Segundo a especialista, a maioria das ações surgiu a partir de 2019, como reação a violações ambientais da antiga gestão federal. Em seguida, o CNJ estabeleceu, em 2021, a Política Nacional do Poder Judiciário para o Meio Ambiente, que determinou que as condenações por danos ambientais considerassem o impacto na mudança climática global.

A maior parte das indenizações se concentra em casos de desmatamento na Amazônia, mas o novo parâmetro tende a ampliar e diversificar os pedidos.

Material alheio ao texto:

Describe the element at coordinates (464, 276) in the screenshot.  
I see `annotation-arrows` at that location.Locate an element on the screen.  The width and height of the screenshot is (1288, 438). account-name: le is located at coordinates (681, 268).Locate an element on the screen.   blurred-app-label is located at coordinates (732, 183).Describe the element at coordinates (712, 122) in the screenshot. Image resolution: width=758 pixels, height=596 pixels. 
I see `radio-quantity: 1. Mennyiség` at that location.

- A litigância climática está crescendo muito no Brasil. Sempre teve ação de desmatamento, mas antes não se trazia o argumento climático. É como se o Brasil passasse a colocar essa lente - afirma Moreira. - Está crescendo a percepção social do dano climático, principalmente com os eventos extremos.

Primeiro no mundo
Hoje, há 150 normas climáticas brasileiras, entre leis, portarias e resoluções federais. O número aumentaria se consideradas as legislações municipais ou estaduais. Mas essa estatística, levantada pelo Juma, já coloca o Brasil como país com mais leis climáticas no mundo, segundo monitoramento da Grantham Research Institute, da universidade de economia de Londres (London School of Economics).

A quantidade, porém, ainda não é proporcional às ações, explica Beatriz Pagy, diretora executiva da ONG Clima de Eleição, que monitora projetos legislativos climáticos no país. Desde 2021, parlamentares municipais, estaduais ou federais protocolaram 154 projetos de lei sobre clima.

- Há muitas leis simbólicas, como Dia da Conscientização da Mudança Climática, ou que só garantem princípios, sem alocação de recursos - afirma Pagy, que, por outro lado, celebra a aprovação da lei que dá diretrizes a planos municipais de adaptação à mudança do clima. - Hoje há mais gente comentando o assunto, mas as pessoas ainda associam o tema a desastres e menos a outras questões importantes, como saúde e aumento de preço de alimentos.